Abandonei a modalidade, uma vez mais por motivos de saúde e, finalmente, percebi que jamais poderia ser um atleta profissional, ao contrário de alguns amigos e familiares que conseguiram carreiras no desporto. Do râguebi ficou o gosto pela camaradagem e pela união, bem como pela rapidez de raciocínio.
A última modalidade que pratiquei foi as Damas. Sempre julguei que era um gajo com uma inteligência acima da média e com 16/17 anos pensei que ganhar muitas vezes nas Damas com os pais e amigos era um super-cérebro equiparado ao mestre Kasparov do Xadrez. Ilusão. Em três ou quatro torneios que participei fui sistematicamente eliminado nas duas primeiras rondas.

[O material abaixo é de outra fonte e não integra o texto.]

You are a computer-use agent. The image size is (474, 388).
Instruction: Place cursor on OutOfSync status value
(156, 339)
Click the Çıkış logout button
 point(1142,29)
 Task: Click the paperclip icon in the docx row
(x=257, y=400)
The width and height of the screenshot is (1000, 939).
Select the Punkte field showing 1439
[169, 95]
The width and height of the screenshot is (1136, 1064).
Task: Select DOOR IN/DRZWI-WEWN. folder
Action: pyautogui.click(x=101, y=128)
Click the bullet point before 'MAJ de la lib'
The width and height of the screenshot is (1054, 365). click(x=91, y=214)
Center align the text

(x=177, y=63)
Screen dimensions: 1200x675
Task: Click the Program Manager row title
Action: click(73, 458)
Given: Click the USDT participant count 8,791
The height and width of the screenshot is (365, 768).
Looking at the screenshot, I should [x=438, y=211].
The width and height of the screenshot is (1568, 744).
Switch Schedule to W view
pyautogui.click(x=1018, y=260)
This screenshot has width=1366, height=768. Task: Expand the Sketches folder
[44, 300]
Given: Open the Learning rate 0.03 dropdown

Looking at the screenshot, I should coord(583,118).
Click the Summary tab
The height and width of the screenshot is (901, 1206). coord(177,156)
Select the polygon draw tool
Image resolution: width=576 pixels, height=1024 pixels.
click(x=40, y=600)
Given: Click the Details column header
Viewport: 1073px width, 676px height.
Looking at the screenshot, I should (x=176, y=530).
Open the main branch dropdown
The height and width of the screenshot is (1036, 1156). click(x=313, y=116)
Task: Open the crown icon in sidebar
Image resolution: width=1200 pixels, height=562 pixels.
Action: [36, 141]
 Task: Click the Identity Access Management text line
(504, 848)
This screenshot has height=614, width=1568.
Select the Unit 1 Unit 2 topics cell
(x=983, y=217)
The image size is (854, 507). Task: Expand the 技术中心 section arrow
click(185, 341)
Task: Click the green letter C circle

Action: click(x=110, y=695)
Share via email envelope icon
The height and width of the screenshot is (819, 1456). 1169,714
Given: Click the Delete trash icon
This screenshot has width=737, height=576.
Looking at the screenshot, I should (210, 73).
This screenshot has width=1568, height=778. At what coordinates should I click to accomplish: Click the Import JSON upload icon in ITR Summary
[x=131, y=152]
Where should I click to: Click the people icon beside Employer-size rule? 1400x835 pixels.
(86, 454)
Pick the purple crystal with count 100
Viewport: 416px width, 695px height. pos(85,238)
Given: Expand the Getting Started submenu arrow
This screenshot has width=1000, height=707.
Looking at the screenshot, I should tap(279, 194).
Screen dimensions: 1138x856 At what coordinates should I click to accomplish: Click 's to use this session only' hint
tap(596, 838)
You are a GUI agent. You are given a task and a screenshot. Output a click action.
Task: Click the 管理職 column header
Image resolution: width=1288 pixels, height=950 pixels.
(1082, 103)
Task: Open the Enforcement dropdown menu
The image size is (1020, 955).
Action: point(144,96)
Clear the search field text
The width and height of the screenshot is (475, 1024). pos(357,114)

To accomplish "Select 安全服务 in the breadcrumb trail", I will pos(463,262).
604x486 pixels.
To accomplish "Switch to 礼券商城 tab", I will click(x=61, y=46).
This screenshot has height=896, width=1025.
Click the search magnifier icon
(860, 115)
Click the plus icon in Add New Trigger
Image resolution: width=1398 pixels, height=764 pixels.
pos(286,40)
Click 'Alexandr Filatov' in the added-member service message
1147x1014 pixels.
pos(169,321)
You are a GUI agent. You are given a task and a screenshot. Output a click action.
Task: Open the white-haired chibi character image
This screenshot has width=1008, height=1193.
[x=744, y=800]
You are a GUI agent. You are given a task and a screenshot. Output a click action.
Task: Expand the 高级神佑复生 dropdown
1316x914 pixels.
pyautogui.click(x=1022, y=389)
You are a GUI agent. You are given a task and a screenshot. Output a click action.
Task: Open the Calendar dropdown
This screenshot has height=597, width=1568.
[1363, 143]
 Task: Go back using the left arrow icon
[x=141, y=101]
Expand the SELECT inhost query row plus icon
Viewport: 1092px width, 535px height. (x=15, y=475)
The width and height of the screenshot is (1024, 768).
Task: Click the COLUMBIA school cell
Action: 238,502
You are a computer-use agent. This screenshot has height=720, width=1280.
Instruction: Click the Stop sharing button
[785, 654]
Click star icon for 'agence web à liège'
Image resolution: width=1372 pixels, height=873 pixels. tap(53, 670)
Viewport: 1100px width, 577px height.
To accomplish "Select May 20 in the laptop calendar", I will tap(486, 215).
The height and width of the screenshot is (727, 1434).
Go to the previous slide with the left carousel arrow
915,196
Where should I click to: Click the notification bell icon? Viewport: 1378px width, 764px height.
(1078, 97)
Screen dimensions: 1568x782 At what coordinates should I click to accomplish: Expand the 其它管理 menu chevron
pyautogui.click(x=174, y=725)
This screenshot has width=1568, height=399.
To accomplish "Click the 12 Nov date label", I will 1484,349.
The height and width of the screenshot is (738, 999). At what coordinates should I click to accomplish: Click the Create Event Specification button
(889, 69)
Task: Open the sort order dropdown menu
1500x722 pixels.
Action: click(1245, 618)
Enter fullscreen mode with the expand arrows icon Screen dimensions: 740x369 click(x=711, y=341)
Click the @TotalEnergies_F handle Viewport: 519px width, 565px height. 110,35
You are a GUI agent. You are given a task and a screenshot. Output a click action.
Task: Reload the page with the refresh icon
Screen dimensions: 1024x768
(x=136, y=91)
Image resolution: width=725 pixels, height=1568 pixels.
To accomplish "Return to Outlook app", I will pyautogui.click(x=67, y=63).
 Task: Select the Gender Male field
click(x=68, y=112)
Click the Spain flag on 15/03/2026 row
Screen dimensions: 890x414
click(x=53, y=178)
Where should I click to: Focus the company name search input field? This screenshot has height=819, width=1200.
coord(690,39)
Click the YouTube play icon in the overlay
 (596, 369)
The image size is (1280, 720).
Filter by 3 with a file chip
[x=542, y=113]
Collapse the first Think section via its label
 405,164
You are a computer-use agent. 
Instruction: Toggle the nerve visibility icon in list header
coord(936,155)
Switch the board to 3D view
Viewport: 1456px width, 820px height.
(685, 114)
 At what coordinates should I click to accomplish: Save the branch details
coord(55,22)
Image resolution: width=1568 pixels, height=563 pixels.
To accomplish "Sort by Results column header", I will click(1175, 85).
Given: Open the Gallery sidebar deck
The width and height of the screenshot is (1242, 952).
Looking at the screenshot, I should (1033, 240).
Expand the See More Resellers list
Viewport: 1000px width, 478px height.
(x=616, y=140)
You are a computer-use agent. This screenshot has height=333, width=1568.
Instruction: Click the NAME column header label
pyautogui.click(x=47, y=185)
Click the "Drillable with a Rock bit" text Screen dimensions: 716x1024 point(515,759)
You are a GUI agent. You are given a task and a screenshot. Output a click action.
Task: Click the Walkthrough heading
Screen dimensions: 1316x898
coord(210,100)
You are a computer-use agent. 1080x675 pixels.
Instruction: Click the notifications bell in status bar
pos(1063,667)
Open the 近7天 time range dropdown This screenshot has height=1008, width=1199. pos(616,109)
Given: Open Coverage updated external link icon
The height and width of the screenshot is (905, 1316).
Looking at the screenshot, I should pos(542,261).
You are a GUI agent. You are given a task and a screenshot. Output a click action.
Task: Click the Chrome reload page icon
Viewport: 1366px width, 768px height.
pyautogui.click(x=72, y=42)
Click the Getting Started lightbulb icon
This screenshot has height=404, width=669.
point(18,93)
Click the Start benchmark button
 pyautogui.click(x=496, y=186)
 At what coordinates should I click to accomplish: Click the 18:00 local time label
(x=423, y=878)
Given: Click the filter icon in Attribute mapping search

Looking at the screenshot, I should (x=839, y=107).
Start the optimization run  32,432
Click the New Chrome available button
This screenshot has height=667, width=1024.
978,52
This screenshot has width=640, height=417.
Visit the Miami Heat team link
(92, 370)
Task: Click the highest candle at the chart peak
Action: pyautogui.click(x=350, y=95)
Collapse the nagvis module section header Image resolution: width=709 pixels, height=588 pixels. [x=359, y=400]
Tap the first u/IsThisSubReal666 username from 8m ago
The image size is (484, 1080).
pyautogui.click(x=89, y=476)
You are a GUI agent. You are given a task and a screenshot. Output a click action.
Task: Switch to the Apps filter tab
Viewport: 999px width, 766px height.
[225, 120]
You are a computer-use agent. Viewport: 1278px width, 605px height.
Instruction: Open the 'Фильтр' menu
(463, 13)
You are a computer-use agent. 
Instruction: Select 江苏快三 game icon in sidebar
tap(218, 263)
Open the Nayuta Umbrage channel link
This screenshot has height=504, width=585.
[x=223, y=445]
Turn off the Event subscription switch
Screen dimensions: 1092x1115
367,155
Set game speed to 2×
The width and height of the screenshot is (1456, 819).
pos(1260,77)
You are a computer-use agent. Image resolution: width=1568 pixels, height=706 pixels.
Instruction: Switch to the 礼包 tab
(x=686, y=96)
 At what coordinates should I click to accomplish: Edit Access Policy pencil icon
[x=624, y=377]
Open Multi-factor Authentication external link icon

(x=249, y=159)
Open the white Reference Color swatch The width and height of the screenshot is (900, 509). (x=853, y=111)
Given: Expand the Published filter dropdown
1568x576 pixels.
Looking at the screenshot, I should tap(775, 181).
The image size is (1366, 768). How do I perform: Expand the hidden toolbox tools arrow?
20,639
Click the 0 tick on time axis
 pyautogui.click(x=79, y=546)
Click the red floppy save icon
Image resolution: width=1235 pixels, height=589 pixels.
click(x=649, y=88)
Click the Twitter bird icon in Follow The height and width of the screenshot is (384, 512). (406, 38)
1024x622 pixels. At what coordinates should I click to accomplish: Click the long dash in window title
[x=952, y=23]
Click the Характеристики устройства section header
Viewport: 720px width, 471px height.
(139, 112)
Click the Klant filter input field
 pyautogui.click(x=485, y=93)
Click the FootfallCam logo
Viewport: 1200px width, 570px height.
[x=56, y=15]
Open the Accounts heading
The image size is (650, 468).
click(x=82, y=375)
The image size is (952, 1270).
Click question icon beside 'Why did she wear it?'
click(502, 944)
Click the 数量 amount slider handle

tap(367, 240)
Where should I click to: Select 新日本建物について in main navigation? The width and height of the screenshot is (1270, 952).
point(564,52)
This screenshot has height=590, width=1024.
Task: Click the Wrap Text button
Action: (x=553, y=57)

Mesmo com o treino, pensava eu que, poderia desenvolver e tornar-me, mais competitivo. Aprendi, pelo contrário que terei sempre de contar com a esperteza, inteligência e experiência dos outros. Primeira grande lição de vida. Ainda hoje tenho isso presente. Não ligar ao que os outros dizem, mas pensar no que dizem e agir segundo o meu raciocínio, depois de avaliar as todas probabilidades. Quase que funciona sempre. Mas, como de fracassos e sucessos se vive, acaba por ser a forma de melhorar o nosso desempenho pessoal, social e colectivo. Ganhei uma única medalha, porque apesar de ser o penúltimo, havia medalhas para todos. Foi no desaparecido Grupo Desportivo dos TLP, empresa onde trabalhava o paizinho, que isso aconteceu. Cresci e deixei as Damas, até porque nos anos 80, surgiram mais jogos de inteligência como sejam o Master Mind, e quase de imediato, a meio da década os primeiros jogos Arcade de computador e outros que tais. Acabou-se. Cresci e nunca mais joguei essas coisas. Voltei agora aos 60, ou quase, aos novos jogos instalados a partir de APP, mas isso não é desporto. Pois não!
Perdeu-se o atleta ganhou-se um escritor. Quer dizer, acho eu!